MATERIAL FOR THIS TASK –
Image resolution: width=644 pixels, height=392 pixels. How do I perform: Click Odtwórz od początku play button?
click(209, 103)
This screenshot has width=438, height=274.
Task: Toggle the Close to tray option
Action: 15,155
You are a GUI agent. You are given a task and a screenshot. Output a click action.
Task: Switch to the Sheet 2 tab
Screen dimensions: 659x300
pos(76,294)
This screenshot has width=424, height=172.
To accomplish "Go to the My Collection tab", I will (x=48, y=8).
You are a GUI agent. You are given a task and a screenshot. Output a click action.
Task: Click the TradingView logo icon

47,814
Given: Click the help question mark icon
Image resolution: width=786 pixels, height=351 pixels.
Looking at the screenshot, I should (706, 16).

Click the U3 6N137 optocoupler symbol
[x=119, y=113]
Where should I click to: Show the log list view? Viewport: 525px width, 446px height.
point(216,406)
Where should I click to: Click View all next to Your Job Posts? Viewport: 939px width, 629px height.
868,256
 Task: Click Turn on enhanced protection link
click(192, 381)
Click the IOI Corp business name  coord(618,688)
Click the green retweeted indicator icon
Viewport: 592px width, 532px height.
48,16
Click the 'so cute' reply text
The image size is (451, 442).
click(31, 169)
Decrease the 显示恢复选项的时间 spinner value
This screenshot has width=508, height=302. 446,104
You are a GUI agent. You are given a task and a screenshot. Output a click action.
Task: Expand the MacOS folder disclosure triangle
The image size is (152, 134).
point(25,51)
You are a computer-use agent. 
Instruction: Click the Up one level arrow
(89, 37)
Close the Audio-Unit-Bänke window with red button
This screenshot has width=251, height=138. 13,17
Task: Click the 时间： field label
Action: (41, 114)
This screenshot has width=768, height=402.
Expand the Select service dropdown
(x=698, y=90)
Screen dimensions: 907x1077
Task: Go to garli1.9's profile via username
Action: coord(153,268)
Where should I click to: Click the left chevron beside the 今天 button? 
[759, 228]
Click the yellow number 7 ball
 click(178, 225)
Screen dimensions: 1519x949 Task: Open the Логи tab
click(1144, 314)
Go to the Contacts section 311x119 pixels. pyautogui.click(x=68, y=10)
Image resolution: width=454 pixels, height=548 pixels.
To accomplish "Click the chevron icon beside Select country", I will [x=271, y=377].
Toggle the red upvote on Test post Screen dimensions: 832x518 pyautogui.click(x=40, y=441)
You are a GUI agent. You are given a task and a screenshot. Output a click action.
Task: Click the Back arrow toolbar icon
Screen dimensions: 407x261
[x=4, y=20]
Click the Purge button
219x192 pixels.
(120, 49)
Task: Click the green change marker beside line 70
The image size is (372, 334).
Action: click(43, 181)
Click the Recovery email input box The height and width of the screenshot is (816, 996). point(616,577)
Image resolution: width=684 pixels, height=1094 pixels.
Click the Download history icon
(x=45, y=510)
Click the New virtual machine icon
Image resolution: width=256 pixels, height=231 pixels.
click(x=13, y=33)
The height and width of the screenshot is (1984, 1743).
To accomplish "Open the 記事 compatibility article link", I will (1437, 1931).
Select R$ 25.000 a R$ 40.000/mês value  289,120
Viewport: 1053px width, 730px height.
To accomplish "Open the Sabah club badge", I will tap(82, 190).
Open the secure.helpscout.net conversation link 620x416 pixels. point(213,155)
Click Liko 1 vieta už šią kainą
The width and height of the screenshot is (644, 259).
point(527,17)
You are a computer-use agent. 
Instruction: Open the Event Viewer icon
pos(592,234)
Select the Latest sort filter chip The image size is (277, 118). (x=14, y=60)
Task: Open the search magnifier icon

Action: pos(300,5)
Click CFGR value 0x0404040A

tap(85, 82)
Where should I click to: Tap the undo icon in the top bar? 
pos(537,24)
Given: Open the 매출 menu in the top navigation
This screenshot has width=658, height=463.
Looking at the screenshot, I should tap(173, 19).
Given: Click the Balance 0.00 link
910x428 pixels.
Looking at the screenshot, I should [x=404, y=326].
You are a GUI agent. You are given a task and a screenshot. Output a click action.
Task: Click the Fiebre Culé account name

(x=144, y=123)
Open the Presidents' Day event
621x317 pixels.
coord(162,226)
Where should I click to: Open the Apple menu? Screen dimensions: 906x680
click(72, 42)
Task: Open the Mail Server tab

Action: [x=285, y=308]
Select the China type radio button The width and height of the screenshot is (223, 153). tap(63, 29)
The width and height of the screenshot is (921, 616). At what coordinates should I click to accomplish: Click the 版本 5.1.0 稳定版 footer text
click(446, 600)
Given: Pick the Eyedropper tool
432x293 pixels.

DIRECTIONS –
What you write must match the material above exactly and in full.

REPLY TO THE EXERCISE –
Image resolution: width=644 pixels, height=392 pixels. How do I perform: Click Odtwórz od początku play button?
click(209, 103)
This screenshot has width=438, height=274.
Task: Toggle the Close to tray option
Action: 15,155
You are a GUI agent. You are given a task and a screenshot. Output a click action.
Task: Switch to the Sheet 2 tab
Screen dimensions: 659x300
pos(76,294)
This screenshot has width=424, height=172.
To accomplish "Go to the My Collection tab", I will (x=48, y=8).
You are a GUI agent. You are given a task and a screenshot. Output a click action.
Task: Click the TradingView logo icon

47,814
Given: Click the help question mark icon
Image resolution: width=786 pixels, height=351 pixels.
Looking at the screenshot, I should (706, 16).

Click the U3 6N137 optocoupler symbol
[x=119, y=113]
Where should I click to: Show the log list view? Viewport: 525px width, 446px height.
point(216,406)
Where should I click to: Click View all next to Your Job Posts? Viewport: 939px width, 629px height.
868,256
 Task: Click Turn on enhanced protection link
click(192, 381)
Click the IOI Corp business name  coord(618,688)
Click the green retweeted indicator icon
Viewport: 592px width, 532px height.
48,16
Click the 'so cute' reply text
The image size is (451, 442).
click(31, 169)
Decrease the 显示恢复选项的时间 spinner value
This screenshot has width=508, height=302. 446,104
You are a GUI agent. You are given a task and a screenshot. Output a click action.
Task: Expand the MacOS folder disclosure triangle
The image size is (152, 134).
point(25,51)
You are a computer-use agent. 
Instruction: Click the Up one level arrow
(89, 37)
Close the Audio-Unit-Bänke window with red button
This screenshot has width=251, height=138. 13,17
Task: Click the 时间： field label
Action: (41, 114)
This screenshot has width=768, height=402.
Expand the Select service dropdown
(x=698, y=90)
Screen dimensions: 907x1077
Task: Go to garli1.9's profile via username
Action: coord(153,268)
Where should I click to: Click the left chevron beside the 今天 button? 
[759, 228]
Click the yellow number 7 ball
 click(178, 225)
Screen dimensions: 1519x949 Task: Open the Логи tab
click(1144, 314)
Go to the Contacts section 311x119 pixels. pyautogui.click(x=68, y=10)
Image resolution: width=454 pixels, height=548 pixels.
To accomplish "Click the chevron icon beside Select country", I will [x=271, y=377].
Toggle the red upvote on Test post Screen dimensions: 832x518 pyautogui.click(x=40, y=441)
You are a GUI agent. You are given a task and a screenshot. Output a click action.
Task: Click the Back arrow toolbar icon
Screen dimensions: 407x261
[x=4, y=20]
Click the Purge button
219x192 pixels.
(120, 49)
Task: Click the green change marker beside line 70
The image size is (372, 334).
Action: click(43, 181)
Click the Recovery email input box The height and width of the screenshot is (816, 996). point(616,577)
Image resolution: width=684 pixels, height=1094 pixels.
Click the Download history icon
(x=45, y=510)
Click the New virtual machine icon
Image resolution: width=256 pixels, height=231 pixels.
click(x=13, y=33)
The height and width of the screenshot is (1984, 1743).
To accomplish "Open the 記事 compatibility article link", I will (1437, 1931).
Select R$ 25.000 a R$ 40.000/mês value  289,120
Viewport: 1053px width, 730px height.
To accomplish "Open the Sabah club badge", I will tap(82, 190).
Open the secure.helpscout.net conversation link 620x416 pixels. point(213,155)
Click Liko 1 vieta už šią kainą
The width and height of the screenshot is (644, 259).
point(527,17)
You are a computer-use agent. 
Instruction: Open the Event Viewer icon
pos(592,234)
Select the Latest sort filter chip The image size is (277, 118). (x=14, y=60)
Task: Open the search magnifier icon

Action: pos(300,5)
Click CFGR value 0x0404040A

tap(85, 82)
Where should I click to: Tap the undo icon in the top bar? 
pos(537,24)
Given: Open the 매출 menu in the top navigation
This screenshot has width=658, height=463.
Looking at the screenshot, I should tap(173, 19).
Given: Click the Balance 0.00 link
910x428 pixels.
Looking at the screenshot, I should [x=404, y=326].
You are a GUI agent. You are given a task and a screenshot. Output a click action.
Task: Click the Fiebre Culé account name

(x=144, y=123)
Open the Presidents' Day event
621x317 pixels.
coord(162,226)
Where should I click to: Open the Apple menu? Screen dimensions: 906x680
click(72, 42)
Task: Open the Mail Server tab

Action: [x=285, y=308]
Select the China type radio button The width and height of the screenshot is (223, 153). tap(63, 29)
The width and height of the screenshot is (921, 616). At what coordinates should I click to accomplish: Click the 版本 5.1.0 稳定版 footer text
click(446, 600)
Given: Pick the Eyedropper tool
432x293 pixels.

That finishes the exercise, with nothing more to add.